When we discussed it in class last week, I wasn’t feeling a strong connection between Berlin’s social epistemic rhetoric and my own class, Technical Writing (ENGL 3323). In the current curriculum we focus explicitly on workplace writing, which I think is entirely appropriate for my students, most of whom will soon become engineers. I do not share the belief, implicit in some of the theoretical work on this subject, that preparing students for their future professional lives (or even their other academic courses) merely serves to further the “evils” of capitalism. I’m not ashamed of focusing exclusively on students’ ability to write, or of situating that writing in the context of their future work. As I mentioned in class, the attitude I take is that my students make things. They make machines and construct buildings, and ensure that they function safely, as with the 15% of my students studying Fire Protection and Safety. If I can better prepare them to do that work, I feel like my own efforts have social value.
But after our discussion, I spent the next few days thinking about our curriculum, and my own defense of it. I can’t remember how vehement I was about it during class (lately I seem to be picking a new fight every day), but I had strong feelings about the subject, and would have gladly defended our approach to the course. I have long felt that composition pedagogy emphasizes political action in ways that I would not be comfortable with in my own classroom, even if I were to teach First-Year Composition instead of tech writing. But my occasional self-righteousness is often tempered by the realization that I can be (and often am) completely full of s***. And I was curious about what Dr. Lewis had mentioned about incorporating ethics into her previous 3323 classes.
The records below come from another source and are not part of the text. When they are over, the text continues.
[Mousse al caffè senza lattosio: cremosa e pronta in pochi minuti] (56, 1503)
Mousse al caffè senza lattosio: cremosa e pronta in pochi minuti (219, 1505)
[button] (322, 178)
So I decided to do a bit of reading about ethics in technical writing.
Based on my efforts so far, it seems to me that incorporating ethics into the curriculum revolves around two key issues: 1) How language enacts different versions of reality, and 2) Ethical decisions in document creation and design. Issue #1 addresses the long-held belief by members of the scientific community (and many technical writing pedagogues) that language merely needs to be clear, so that it objectively describes what exists in the real world. This is known as the “windowpane” theory of language, and it quickly becomes problematic when issues of science and technology interact with sociopolitical reality. For example, Dr. Lewis described the Nazi memo that some of you read in the History of Technical Writing course last year (see next image). The author, a German bureaucrat named Just, writes his superiors with recommendations about improving the efficiency of the trains that brought millions of victims to the death camps. Far from being merely neutral, his language reflects and makes possible the dehumanizing attitude that was prevalent toward Jews and other victims of the Nazi regime. Their humanity is entirely absent from the memo, which refers to them merely as pieces or load. For example: when the doors are shut, the load always presses against them. Elsewhere they are rendered invisible by the use of nominalization:
Because of the alarming nature of darkness, screaming always occurs when the doors are closed.
The point is that although some topics addressed by technology are entirely objective, such as the width of a connecting O-ring in an assembly, others are culturally defined. And if we ignore how we as a society create these definitions, by focusing purely on the technical aspects of a problem we risk ignoring its real human consequences. I think this is at least part of the purpose of showing students the Just memo, although those of you from last year’s History course are more familiar with it, so feel free to correct me if I’m getting that wrong.
The second issue concerns ethical decision making. Many of the textbooks that address ethics focus on case studies in which engineers made important ethical choices that had life-and-death consequences. For example, before the Three Mile Island nuclear disaster (1979), another plant run by the same company had difficulty with the reactor core. The head engineer at the plant reported the design flaw to management, but did not want to emphasize the magnitude of the problem, presumably for reasons of political expediency. As a result, he buried that information in the middle of his final report, a section many readers typically skip over. He did not take additional steps to emphasize the potential consequences of the problem, which would have made harder for management to ignore the problem.
In contrast, before the Space Shuttle Challenger explosion (1986), engineers at Morton Thiokol took a firm ethical stand against pressure from management over a design flaw involving simple rubber O-rings. Though supervisors pushed them to underplay the potential dangers for fear of postponing a launch that had already been delayed, in part because Thiokol was negotiating a $1 billion contract with NASA. But in the memo below, dated seven months before the explosion, the engineer assigned to investigate the flaw refuses to gloss over the seriousness of the problem.
The result would be a catastrophe of the highest order- loss of human life…
There’s much more to the concept of integrating ethics, but those are some of the key points. Another topic worth exploring in the context of employing a social epistemic approach is the service-learning approach. I’ll talk about that in a few weeks during my paper presentation.